Spray by Harry Edge
|Spray by Harry Edge|
|Reviewer: Iain Wear|
|Summary: A fun idea turned into a story that might be short on substance, but is long on style. A fun read, even if the lack of depth means it can really only be read the once.|
|Buy? Maybe||Borrow? Yes|
|Pages: 288||Date: August 2008|
|Publisher: Hodder Children's Books|
In an unknown city, a game of 'Spray' is about to start. Consisting of two hundred players, all armed with water pistols or balloons, the idea of the game is to assassinate a target who has been selected for you. When you have taken your target out of the game, their target becomes your next target. The game continues until there is only one player left standing.
We follow the players as they prepare for and become involved in the game. Some of them will not last the first day, some of them will not even last the first hour. Others will play with much more skill and subtlety and will make several kills and last well into the game. Some players have played the game before and expect to win. One player in particular is not interested in the game itself, but is playing for her own reasons and has had to bend the rules to even be involved.
The story is mostly about the game, rather than the players. Of course, we have to follow the players to get the game, as they make alliances with other players and as they hunt and kill and are themselves hunted and killed. We get a brief introduction to some of them; there are students, business people and even a police officer. Most, but by no means all, of them are young; many of them have invented clever nicknames. But their ages and professions are largely irrelevant and their names are used solely to distinguish one from the other.
The game is the thing and the game is a heck of a lot of fun to play. This means that the game is also a heck of a lot of fun to read about. Some of the kills are simple and amusing in their simplicity, some involve a little bit of stalking and a little more planning. The longer the game goes on, the more skilled the remaining players are and the harder the kills. Some involve some really rather elaborate planning that may or may not turn out the way they'd hoped.
Spray is very skilfully written, with the pace matching the game, constantly switching between characters and with short chapters that keep the pages turning. The language used reflects that of the characters, being pretty simple and so helps making the book easy to read, although it's the constant action that keeps you going more than the writing. Keeping going is exactly what I did with the book as well, going through it from cover to cover in a couple of sittings lasting a little over four hours. It wasn't that I intended to read it so quickly, but there was never a point where the story paused for long enough to make putting the book down and taking a break an easy decision.

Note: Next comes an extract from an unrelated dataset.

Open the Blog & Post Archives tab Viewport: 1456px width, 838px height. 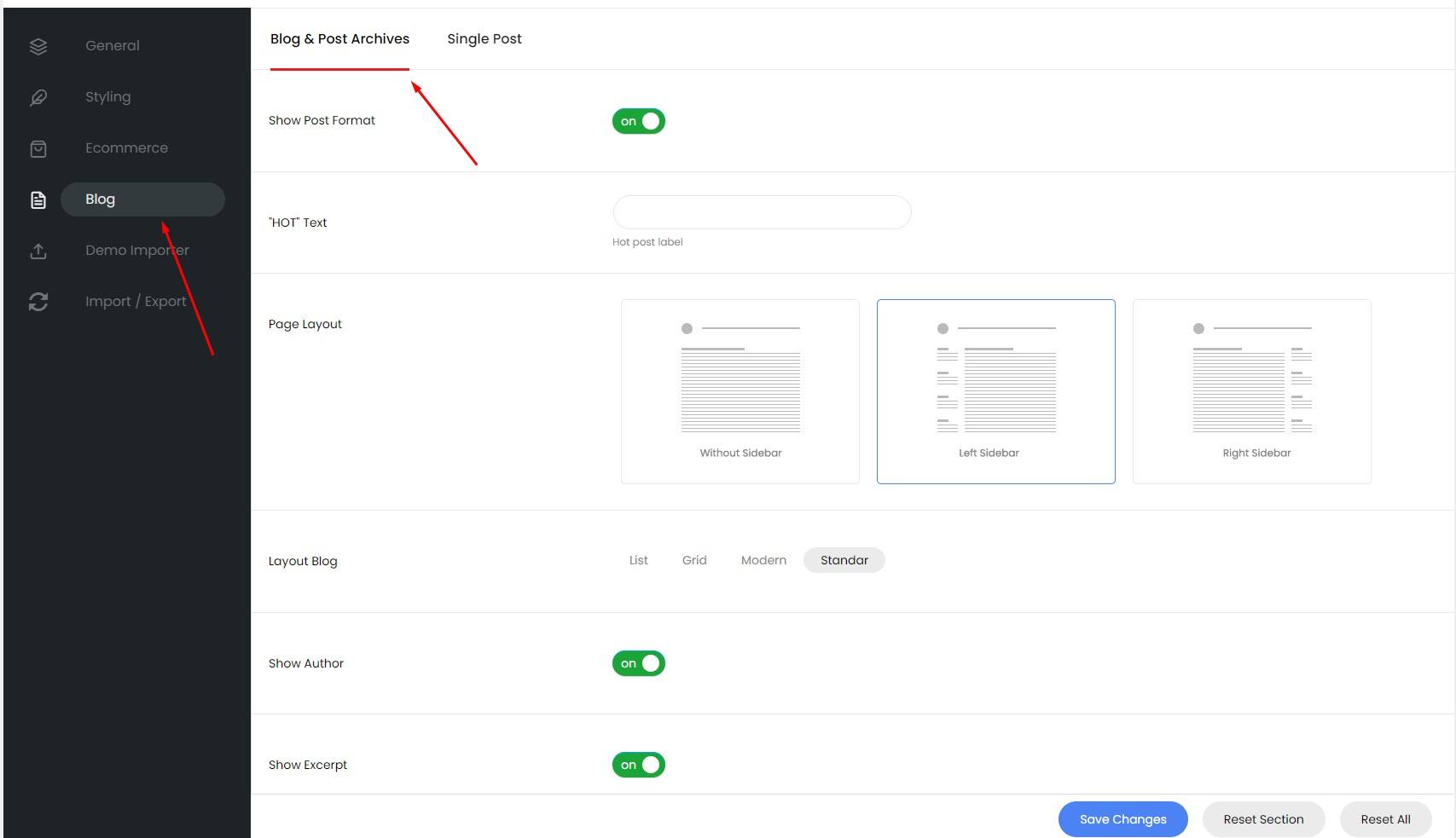(x=339, y=39)
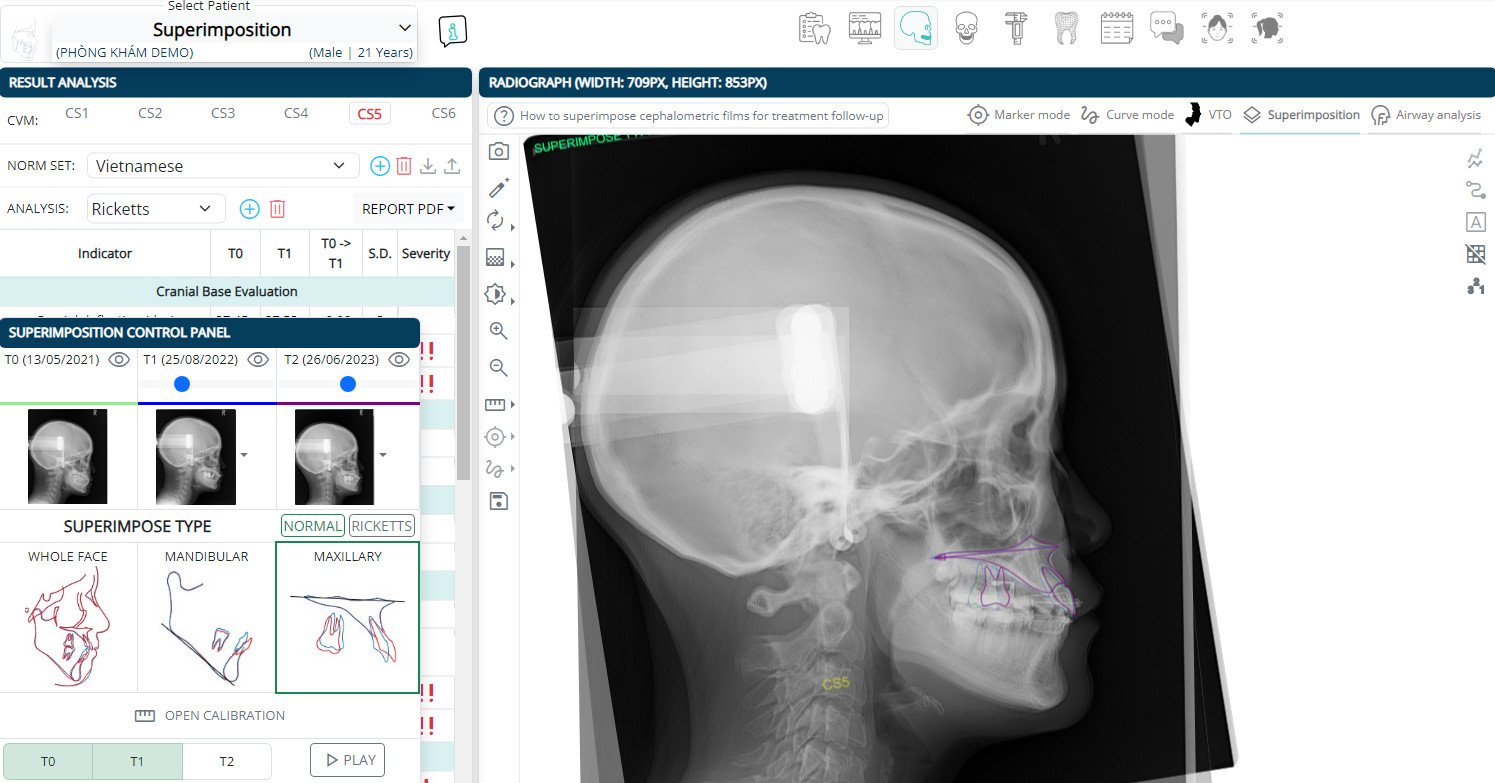Click the zoom out magnifier icon

[498, 368]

Edge's writing is such that the book reads very much as if it would make a decent action film. There's a lot of colour and the characters are quite well described in basic outlines; in terms of hair colour, size and clothing, although they do tend to be fairly bland in their facial features; we get a blurred image of them, but never a clear picture. The equipment they carry is always mentioned in terms of their colour, rather than being properly described. The reader is put in the position of one of the players, catching a glimpse of colour from the corner of the eye, but never seeing things clearly. In terms of the writing matching the subject matter, Harry Edge has done superbly.
If there is a down side, it's that some of the ideas that were touched upon in the book were never fully explored. There was a touch of romantic entanglement that never really came to fruition and the city was going through a severe water shortage at the time which was mentioned on several occasions, but never become an integral part of the story, which could have made things a little more interesting. This lack of other ideas did make the story seem a little superficial, but it didn't reduce the excitement factor of it.
This lack of depth does mean that the book can really only be read the once, as there's nothing else to discover once you've reached the end and repeated readings wouldn't give any further enlightenment. This makes Spray a book that would be far better borrowed than purchased, but it's an exciting read that shouldn't be missed.
I'd like to thank the publishers for sending a copy to The Bookbag.
We think that teens who enjoy this book might also enjoy The Traitor Game by B R Collins.